Il Tribunale del riesame di Catanzaro ha annullato il sequestro di un milione di euro nei confronti dell’imprenditore Enrico Dandolo. Dandolo era accusato di associazione per delinquere, truffa aggravata per l'ottenimento di erogazioni pubbliche e indebita compensazione. Secondo l'accusa, avrebbe partecipato alla creazione di falsi crediti d'imposta per oltre 3,5 milioni di euro, monetizzati tramite la cessione a terzi, ingannando imprenditori ignari e il fisco. Il gip di Catanzaro aveva disposto il sequestro dei beni per un milione di euro, considerato il profitto ottenuto dal presunto schema illecito.

Dandolo, assistito dagli avvocati Alessandro Palasciano, Francesco Iacopino e Maria Jiritano, ha contestato le accuse presentando una memoria difensiva dettagliata e una consulenza tecnica del Dott. Ercole Antonio Palasciano.
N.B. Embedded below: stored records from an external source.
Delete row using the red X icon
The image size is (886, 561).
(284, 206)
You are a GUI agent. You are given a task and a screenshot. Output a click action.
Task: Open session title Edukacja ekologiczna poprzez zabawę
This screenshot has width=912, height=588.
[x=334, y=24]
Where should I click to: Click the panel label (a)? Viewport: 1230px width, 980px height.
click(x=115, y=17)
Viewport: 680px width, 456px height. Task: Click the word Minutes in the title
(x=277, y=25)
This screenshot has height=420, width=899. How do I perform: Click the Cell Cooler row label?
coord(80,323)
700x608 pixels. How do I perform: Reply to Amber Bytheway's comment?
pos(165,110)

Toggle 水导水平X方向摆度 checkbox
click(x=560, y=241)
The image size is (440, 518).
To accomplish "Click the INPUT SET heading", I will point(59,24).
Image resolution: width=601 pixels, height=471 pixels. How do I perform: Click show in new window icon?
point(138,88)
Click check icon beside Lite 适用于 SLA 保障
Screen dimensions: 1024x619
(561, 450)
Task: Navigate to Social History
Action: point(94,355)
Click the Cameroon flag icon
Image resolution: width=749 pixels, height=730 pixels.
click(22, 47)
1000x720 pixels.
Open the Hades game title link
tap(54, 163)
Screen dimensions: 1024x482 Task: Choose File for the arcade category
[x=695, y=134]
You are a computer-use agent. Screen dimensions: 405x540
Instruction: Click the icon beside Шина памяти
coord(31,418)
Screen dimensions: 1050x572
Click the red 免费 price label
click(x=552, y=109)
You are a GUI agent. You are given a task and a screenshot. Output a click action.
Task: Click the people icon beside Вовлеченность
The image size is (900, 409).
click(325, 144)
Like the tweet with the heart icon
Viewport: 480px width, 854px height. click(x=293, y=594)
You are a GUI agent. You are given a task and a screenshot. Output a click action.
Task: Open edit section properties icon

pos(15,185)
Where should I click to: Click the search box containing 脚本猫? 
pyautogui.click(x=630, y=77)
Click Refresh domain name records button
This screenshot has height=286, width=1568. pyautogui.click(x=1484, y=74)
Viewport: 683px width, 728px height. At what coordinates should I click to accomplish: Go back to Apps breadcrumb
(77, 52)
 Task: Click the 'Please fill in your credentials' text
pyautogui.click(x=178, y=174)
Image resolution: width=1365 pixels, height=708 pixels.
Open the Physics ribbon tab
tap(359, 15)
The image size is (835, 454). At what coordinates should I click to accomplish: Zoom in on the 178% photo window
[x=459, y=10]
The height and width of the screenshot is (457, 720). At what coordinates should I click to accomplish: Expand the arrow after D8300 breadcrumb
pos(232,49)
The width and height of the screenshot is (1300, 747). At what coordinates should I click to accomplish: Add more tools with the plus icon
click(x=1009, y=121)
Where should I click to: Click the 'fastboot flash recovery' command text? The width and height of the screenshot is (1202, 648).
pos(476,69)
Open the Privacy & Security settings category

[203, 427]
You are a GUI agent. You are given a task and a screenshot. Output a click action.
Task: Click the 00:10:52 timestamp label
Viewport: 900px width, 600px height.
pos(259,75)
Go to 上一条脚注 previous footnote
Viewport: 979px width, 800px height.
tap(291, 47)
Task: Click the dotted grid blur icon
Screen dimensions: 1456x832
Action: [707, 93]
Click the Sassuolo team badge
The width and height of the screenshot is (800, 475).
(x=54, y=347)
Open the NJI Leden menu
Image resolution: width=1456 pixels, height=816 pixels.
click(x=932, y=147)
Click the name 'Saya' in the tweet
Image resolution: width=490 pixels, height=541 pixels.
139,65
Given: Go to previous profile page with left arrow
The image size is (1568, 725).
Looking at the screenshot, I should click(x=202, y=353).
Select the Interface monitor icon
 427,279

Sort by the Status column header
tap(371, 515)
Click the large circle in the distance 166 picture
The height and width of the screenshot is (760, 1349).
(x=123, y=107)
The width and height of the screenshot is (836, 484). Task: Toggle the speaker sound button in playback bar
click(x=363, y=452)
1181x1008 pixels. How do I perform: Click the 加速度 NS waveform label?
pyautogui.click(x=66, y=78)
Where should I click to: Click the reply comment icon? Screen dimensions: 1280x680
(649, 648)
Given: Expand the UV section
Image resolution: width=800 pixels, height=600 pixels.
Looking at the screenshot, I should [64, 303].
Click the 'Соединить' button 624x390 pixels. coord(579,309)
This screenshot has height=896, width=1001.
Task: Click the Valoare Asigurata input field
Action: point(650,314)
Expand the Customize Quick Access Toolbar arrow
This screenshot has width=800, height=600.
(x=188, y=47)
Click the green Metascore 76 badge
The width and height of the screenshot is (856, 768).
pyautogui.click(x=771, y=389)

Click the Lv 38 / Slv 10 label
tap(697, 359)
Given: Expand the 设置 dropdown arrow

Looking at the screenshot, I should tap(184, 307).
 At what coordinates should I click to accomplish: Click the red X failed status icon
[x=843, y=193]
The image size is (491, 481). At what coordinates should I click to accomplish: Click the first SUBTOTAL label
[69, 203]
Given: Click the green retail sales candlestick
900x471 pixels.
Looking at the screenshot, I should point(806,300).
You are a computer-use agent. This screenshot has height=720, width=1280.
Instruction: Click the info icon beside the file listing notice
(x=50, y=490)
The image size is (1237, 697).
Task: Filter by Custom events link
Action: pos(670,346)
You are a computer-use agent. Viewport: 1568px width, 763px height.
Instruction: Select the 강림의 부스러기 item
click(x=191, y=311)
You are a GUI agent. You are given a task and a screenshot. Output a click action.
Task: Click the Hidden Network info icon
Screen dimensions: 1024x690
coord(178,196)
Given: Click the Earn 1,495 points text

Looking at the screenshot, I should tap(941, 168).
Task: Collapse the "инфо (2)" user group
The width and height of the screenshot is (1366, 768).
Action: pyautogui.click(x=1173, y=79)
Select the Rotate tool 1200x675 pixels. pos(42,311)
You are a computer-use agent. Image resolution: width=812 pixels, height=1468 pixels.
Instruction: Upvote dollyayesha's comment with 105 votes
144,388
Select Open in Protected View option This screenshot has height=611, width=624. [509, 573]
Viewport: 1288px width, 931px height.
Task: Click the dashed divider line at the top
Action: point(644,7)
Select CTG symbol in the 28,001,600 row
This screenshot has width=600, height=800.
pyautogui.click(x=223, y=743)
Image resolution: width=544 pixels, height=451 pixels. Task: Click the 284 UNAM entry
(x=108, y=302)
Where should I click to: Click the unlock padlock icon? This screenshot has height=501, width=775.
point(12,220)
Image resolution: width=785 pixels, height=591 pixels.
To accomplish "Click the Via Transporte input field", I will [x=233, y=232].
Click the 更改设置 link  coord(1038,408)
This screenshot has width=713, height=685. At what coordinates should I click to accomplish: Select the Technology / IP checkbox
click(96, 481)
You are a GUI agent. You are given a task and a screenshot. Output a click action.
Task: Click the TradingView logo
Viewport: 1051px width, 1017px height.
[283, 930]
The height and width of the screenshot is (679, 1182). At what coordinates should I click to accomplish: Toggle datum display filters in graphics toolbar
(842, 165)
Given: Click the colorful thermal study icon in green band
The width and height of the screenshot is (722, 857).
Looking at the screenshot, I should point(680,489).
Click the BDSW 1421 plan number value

La difesa ha dimostrato che Dandolo non aveva partecipato alla creazione dei falsi crediti d'imposta ed era un acquirente in buona fede dei crediti, operando secondo pratiche negoziali consolidate. Il Tribunale ha accolto le rimostranze della difesa, annullando il sequestro preventivo e disponendo la restituzione dei beni a Dandolo, ritenendolo estraneo alle accuse.